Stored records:
—————
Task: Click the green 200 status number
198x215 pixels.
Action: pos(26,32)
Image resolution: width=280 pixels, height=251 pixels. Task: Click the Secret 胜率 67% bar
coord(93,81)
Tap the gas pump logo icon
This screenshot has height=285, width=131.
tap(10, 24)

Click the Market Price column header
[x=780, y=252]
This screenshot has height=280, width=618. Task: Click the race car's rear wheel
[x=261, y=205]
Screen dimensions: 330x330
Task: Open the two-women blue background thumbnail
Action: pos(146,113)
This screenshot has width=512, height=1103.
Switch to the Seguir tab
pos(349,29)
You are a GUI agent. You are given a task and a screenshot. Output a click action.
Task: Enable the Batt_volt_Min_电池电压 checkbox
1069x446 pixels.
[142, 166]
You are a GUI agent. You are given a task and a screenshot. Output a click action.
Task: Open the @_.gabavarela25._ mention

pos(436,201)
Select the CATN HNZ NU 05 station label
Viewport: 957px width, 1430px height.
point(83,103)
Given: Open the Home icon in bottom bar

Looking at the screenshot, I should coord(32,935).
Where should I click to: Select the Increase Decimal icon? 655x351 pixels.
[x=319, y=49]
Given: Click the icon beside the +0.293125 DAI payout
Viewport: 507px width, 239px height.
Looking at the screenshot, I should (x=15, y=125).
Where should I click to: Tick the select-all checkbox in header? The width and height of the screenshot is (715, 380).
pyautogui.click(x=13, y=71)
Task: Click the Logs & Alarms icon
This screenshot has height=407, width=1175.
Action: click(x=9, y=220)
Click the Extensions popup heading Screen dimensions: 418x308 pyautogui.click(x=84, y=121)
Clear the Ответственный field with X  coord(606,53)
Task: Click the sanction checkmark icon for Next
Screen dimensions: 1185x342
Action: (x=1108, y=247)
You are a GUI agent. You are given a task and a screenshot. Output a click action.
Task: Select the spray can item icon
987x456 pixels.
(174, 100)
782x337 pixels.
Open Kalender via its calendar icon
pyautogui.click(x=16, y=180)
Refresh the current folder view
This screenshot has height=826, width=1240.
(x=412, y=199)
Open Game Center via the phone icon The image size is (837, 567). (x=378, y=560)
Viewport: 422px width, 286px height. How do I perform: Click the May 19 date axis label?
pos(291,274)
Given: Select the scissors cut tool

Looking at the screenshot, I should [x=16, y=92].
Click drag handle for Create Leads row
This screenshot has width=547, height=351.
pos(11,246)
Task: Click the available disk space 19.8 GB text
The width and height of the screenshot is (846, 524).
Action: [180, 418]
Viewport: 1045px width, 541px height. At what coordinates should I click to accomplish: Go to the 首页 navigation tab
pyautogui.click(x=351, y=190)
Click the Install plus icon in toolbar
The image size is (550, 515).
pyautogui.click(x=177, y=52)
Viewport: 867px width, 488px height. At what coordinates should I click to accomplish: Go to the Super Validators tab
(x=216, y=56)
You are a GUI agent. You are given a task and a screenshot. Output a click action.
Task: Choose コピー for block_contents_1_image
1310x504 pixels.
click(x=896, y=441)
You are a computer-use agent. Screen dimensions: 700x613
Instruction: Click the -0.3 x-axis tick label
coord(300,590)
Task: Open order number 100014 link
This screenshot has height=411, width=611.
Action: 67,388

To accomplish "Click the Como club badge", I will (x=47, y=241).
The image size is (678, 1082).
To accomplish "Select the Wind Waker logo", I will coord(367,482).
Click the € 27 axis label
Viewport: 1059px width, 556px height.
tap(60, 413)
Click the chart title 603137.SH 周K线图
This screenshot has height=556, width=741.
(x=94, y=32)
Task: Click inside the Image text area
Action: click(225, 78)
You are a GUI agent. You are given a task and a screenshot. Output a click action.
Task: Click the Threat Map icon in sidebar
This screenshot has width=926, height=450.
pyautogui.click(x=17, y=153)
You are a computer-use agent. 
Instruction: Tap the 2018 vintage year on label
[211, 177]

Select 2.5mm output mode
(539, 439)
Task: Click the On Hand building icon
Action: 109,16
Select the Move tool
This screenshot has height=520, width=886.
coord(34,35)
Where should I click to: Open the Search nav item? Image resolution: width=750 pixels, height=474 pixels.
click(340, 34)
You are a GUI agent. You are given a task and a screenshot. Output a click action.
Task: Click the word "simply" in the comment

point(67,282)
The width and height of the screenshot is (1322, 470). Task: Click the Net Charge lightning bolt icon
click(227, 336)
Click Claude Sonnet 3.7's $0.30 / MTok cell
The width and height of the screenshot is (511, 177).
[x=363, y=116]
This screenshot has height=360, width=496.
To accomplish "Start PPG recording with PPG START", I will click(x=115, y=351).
—————
Your answer should consist of every record, printed exactly as given.

_EXERCISE RESULT_
Task: Click the green 200 status number
198x215 pixels.
Action: pos(26,32)
Image resolution: width=280 pixels, height=251 pixels. Task: Click the Secret 胜率 67% bar
coord(93,81)
Tap the gas pump logo icon
This screenshot has height=285, width=131.
tap(10, 24)

Click the Market Price column header
[x=780, y=252]
This screenshot has height=280, width=618. Task: Click the race car's rear wheel
[x=261, y=205]
Screen dimensions: 330x330
Task: Open the two-women blue background thumbnail
Action: pos(146,113)
This screenshot has width=512, height=1103.
Switch to the Seguir tab
pos(349,29)
You are a GUI agent. You are given a task and a screenshot. Output a click action.
Task: Enable the Batt_volt_Min_电池电压 checkbox
1069x446 pixels.
[142, 166]
You are a GUI agent. You are given a task and a screenshot. Output a click action.
Task: Open the @_.gabavarela25._ mention

pos(436,201)
Select the CATN HNZ NU 05 station label
Viewport: 957px width, 1430px height.
point(83,103)
Given: Open the Home icon in bottom bar

Looking at the screenshot, I should coord(32,935).
Where should I click to: Select the Increase Decimal icon? 655x351 pixels.
[x=319, y=49]
Given: Click the icon beside the +0.293125 DAI payout
Viewport: 507px width, 239px height.
Looking at the screenshot, I should (x=15, y=125).
Where should I click to: Tick the select-all checkbox in header? The width and height of the screenshot is (715, 380).
pyautogui.click(x=13, y=71)
Task: Click the Logs & Alarms icon
This screenshot has height=407, width=1175.
Action: click(x=9, y=220)
Click the Extensions popup heading Screen dimensions: 418x308 pyautogui.click(x=84, y=121)
Clear the Ответственный field with X  coord(606,53)
Task: Click the sanction checkmark icon for Next
Screen dimensions: 1185x342
Action: (x=1108, y=247)
You are a GUI agent. You are given a task and a screenshot. Output a click action.
Task: Select the spray can item icon
987x456 pixels.
(174, 100)
782x337 pixels.
Open Kalender via its calendar icon
pyautogui.click(x=16, y=180)
Refresh the current folder view
This screenshot has height=826, width=1240.
(x=412, y=199)
Open Game Center via the phone icon The image size is (837, 567). (x=378, y=560)
Viewport: 422px width, 286px height. How do I perform: Click the May 19 date axis label?
pos(291,274)
Given: Select the scissors cut tool

Looking at the screenshot, I should [x=16, y=92].
Click drag handle for Create Leads row
This screenshot has width=547, height=351.
pos(11,246)
Task: Click the available disk space 19.8 GB text
The width and height of the screenshot is (846, 524).
Action: [180, 418]
Viewport: 1045px width, 541px height. At what coordinates should I click to accomplish: Go to the 首页 navigation tab
pyautogui.click(x=351, y=190)
Click the Install plus icon in toolbar
The image size is (550, 515).
pyautogui.click(x=177, y=52)
Viewport: 867px width, 488px height. At what coordinates should I click to accomplish: Go to the Super Validators tab
(x=216, y=56)
You are a GUI agent. You are given a task and a screenshot. Output a click action.
Task: Choose コピー for block_contents_1_image
1310x504 pixels.
click(x=896, y=441)
You are a computer-use agent. Screen dimensions: 700x613
Instruction: Click the -0.3 x-axis tick label
coord(300,590)
Task: Open order number 100014 link
This screenshot has height=411, width=611.
Action: 67,388

To accomplish "Click the Como club badge", I will (x=47, y=241).
The image size is (678, 1082).
To accomplish "Select the Wind Waker logo", I will coord(367,482).
Click the € 27 axis label
Viewport: 1059px width, 556px height.
tap(60, 413)
Click the chart title 603137.SH 周K线图
This screenshot has height=556, width=741.
(x=94, y=32)
Task: Click inside the Image text area
Action: click(225, 78)
You are a GUI agent. You are given a task and a screenshot. Output a click action.
Task: Click the Threat Map icon in sidebar
This screenshot has width=926, height=450.
pyautogui.click(x=17, y=153)
You are a computer-use agent. 
Instruction: Tap the 2018 vintage year on label
[211, 177]

Select 2.5mm output mode
(539, 439)
Task: Click the On Hand building icon
Action: 109,16
Select the Move tool
This screenshot has height=520, width=886.
coord(34,35)
Where should I click to: Open the Search nav item? Image resolution: width=750 pixels, height=474 pixels.
click(340, 34)
You are a GUI agent. You are given a task and a screenshot. Output a click action.
Task: Click the word "simply" in the comment

point(67,282)
The width and height of the screenshot is (1322, 470). Task: Click the Net Charge lightning bolt icon
click(227, 336)
Click Claude Sonnet 3.7's $0.30 / MTok cell
The width and height of the screenshot is (511, 177).
[x=363, y=116]
This screenshot has height=360, width=496.
To accomplish "Start PPG recording with PPG START", I will click(x=115, y=351).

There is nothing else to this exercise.